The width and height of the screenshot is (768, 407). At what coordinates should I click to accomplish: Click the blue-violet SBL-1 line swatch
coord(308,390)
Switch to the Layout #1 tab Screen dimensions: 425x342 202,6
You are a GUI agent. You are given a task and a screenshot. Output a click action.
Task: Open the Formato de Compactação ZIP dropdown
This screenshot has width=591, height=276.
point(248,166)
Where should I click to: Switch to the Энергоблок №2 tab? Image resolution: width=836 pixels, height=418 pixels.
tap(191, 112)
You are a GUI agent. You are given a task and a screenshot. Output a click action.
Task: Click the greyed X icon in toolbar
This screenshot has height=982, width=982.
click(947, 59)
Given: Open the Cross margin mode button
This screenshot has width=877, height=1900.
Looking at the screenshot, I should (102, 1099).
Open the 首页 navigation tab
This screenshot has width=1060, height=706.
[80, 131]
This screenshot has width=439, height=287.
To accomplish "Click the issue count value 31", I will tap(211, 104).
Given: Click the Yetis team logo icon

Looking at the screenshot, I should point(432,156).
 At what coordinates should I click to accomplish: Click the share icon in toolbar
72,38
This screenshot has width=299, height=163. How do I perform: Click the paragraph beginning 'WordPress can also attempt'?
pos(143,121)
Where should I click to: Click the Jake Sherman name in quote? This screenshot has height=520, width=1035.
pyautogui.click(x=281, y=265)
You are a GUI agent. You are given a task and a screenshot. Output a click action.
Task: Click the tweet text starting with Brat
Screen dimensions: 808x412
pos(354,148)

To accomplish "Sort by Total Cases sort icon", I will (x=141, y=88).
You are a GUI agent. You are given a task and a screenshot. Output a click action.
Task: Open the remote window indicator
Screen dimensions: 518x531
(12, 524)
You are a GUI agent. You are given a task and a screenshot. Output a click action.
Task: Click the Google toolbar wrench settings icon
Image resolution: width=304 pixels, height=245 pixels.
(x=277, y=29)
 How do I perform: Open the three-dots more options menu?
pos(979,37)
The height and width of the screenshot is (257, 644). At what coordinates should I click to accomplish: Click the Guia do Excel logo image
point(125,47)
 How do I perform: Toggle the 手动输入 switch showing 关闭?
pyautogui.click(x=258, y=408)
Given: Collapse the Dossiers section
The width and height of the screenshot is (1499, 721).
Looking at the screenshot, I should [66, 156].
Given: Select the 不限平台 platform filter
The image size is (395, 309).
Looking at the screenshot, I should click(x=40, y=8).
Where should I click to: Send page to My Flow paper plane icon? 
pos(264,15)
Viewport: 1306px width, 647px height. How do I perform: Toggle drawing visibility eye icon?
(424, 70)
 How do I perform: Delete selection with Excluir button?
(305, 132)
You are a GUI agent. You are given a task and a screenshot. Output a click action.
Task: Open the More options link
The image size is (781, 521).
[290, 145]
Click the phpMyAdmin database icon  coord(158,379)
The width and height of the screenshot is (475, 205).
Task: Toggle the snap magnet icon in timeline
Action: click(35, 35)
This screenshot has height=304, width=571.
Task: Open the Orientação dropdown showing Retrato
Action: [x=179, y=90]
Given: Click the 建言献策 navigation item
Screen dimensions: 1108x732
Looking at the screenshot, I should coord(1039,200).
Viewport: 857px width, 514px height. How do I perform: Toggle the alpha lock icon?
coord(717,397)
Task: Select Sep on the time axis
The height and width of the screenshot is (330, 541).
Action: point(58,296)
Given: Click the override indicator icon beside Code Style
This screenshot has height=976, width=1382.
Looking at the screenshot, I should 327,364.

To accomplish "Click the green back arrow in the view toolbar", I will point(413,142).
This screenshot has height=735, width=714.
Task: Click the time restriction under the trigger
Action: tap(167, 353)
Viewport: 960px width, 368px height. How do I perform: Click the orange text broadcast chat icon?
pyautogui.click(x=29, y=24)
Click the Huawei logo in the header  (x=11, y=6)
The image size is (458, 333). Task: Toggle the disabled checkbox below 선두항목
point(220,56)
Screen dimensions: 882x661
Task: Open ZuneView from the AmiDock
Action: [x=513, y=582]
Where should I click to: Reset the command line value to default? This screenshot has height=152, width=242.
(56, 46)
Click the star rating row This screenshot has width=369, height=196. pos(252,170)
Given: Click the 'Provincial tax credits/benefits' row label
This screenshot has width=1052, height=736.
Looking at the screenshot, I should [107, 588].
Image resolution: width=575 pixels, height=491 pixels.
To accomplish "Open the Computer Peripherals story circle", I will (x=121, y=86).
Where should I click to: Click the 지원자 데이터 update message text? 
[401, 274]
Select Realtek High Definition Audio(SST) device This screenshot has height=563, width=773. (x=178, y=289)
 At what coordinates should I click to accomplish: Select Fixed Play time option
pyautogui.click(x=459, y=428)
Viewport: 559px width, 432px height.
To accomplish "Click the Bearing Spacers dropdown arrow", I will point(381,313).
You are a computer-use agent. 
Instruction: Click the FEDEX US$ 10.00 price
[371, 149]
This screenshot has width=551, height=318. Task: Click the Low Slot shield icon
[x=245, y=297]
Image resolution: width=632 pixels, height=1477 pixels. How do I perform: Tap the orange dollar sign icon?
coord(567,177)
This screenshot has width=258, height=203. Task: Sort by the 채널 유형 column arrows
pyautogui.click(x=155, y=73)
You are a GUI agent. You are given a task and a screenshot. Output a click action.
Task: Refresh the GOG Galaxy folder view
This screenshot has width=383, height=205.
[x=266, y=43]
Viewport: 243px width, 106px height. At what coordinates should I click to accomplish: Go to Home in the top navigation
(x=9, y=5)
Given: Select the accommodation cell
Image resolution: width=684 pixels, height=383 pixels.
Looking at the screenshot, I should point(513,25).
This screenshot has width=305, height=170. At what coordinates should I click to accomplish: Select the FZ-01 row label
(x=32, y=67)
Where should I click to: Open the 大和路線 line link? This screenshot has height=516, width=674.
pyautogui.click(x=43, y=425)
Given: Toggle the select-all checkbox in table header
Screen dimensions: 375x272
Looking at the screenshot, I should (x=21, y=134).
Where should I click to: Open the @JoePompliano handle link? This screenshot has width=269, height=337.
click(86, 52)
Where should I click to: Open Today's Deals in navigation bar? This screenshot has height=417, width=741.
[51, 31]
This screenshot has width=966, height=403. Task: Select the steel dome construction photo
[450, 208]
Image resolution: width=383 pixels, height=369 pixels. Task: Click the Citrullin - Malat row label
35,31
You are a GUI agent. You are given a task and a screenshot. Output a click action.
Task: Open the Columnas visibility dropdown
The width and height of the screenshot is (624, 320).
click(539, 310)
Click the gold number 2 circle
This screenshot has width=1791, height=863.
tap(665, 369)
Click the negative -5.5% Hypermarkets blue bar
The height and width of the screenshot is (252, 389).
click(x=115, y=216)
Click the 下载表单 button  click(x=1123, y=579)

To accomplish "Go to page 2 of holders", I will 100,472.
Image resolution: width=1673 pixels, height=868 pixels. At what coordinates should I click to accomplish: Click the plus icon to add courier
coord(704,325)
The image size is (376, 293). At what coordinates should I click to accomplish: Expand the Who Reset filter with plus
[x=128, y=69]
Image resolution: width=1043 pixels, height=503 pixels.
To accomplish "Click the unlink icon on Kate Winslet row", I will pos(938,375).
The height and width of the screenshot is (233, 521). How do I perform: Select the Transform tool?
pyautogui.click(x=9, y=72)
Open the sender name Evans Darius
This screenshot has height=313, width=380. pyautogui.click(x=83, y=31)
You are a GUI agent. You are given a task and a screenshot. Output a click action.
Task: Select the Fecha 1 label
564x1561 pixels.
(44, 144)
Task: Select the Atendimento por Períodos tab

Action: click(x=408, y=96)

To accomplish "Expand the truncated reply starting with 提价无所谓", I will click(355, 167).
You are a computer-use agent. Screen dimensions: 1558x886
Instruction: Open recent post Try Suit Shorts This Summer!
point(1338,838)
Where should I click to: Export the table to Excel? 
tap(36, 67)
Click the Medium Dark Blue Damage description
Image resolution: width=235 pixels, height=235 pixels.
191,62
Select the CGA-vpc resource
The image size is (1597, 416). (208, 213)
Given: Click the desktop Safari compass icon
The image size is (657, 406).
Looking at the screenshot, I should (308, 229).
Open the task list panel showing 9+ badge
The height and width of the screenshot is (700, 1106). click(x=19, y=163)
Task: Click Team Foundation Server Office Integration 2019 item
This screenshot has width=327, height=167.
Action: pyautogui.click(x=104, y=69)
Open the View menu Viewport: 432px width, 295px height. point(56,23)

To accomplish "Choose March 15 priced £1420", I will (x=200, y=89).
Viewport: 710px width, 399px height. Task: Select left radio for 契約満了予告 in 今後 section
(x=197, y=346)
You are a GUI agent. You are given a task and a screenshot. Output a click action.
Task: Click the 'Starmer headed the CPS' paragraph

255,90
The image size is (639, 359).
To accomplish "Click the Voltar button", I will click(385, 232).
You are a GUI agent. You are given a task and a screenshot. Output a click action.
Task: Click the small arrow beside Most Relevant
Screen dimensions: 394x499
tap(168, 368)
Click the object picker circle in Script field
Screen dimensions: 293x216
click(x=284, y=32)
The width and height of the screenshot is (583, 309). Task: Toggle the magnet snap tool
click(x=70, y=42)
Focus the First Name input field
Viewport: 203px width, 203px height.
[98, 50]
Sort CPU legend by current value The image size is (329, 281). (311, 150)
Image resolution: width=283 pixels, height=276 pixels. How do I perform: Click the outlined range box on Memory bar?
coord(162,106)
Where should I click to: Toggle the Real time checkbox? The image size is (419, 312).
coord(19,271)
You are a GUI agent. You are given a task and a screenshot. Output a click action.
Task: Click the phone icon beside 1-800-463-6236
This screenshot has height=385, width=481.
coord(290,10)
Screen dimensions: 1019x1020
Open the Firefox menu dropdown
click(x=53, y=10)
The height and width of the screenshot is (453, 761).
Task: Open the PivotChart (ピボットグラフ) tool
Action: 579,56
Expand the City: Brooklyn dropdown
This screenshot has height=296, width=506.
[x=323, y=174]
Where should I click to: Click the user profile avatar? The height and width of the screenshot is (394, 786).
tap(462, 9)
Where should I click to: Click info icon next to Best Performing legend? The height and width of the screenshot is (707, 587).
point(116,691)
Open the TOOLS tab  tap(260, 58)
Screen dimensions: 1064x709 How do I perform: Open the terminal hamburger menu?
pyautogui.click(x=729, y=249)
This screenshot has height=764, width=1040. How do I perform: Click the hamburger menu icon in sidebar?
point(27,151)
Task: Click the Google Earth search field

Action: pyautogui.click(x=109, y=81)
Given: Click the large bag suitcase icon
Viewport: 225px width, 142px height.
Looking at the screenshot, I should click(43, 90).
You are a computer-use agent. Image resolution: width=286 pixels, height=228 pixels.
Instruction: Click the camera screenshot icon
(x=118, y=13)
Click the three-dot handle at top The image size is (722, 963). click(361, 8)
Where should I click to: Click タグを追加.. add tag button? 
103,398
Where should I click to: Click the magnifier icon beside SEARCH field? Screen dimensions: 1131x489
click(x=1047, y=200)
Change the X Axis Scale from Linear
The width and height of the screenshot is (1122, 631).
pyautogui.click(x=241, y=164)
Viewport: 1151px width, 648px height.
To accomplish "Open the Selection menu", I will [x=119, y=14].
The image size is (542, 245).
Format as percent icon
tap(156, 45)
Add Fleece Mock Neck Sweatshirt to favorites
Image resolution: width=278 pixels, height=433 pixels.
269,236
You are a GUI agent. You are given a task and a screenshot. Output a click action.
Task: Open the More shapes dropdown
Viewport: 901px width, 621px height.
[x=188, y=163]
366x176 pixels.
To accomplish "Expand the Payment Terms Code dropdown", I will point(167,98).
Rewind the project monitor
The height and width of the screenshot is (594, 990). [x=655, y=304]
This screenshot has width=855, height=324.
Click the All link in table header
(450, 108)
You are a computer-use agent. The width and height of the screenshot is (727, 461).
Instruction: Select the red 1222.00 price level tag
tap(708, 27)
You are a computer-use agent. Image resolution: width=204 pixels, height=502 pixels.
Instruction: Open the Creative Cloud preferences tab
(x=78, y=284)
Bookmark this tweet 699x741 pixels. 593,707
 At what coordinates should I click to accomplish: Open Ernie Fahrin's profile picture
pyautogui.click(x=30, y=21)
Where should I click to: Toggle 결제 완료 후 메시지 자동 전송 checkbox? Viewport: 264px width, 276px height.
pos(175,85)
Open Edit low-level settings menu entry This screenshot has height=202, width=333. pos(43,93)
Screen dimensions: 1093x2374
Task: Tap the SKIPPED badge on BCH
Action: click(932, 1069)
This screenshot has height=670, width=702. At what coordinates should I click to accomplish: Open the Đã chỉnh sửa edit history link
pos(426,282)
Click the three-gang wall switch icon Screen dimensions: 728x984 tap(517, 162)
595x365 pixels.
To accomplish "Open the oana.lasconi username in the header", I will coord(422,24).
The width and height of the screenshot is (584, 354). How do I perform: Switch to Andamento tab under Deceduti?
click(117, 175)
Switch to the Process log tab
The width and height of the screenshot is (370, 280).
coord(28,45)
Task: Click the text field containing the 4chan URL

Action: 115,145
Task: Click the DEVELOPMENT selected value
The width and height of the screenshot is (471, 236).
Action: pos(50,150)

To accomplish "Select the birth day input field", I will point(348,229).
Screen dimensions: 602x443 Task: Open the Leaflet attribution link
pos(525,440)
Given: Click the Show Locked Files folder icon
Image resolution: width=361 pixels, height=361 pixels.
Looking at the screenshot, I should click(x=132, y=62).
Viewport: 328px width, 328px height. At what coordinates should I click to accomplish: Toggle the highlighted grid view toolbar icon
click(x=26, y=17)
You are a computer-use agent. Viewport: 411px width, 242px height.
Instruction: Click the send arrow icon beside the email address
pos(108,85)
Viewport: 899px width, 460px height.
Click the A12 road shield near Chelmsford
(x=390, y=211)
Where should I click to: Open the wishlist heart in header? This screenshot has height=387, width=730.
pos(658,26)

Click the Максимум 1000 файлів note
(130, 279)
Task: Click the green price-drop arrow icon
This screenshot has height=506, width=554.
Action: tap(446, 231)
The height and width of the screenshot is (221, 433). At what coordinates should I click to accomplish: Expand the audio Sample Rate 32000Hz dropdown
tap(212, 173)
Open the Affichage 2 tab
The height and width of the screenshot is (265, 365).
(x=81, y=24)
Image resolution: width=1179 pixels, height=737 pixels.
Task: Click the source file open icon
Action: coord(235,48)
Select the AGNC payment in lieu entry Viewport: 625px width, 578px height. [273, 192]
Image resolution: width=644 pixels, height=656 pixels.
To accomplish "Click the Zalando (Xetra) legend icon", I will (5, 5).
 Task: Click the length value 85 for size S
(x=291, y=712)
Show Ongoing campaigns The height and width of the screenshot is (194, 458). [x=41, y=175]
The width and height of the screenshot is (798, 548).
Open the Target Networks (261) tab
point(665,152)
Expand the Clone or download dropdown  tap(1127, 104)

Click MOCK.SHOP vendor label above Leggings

- - -

# Work order
Above are some lines. Repeat exactly, and only, those from the line that has "564x1561 pixels." through the line that has "Click the Medium Dark Blue Damage description".

# Answer section
564x1561 pixels.
(44, 144)
Task: Select the Atendimento por Períodos tab

Action: click(x=408, y=96)

To accomplish "Expand the truncated reply starting with 提价无所谓", I will click(355, 167).
You are a computer-use agent. Screen dimensions: 1558x886
Instruction: Open recent post Try Suit Shorts This Summer!
point(1338,838)
Where should I click to: Export the table to Excel? 
tap(36, 67)
Click the Medium Dark Blue Damage description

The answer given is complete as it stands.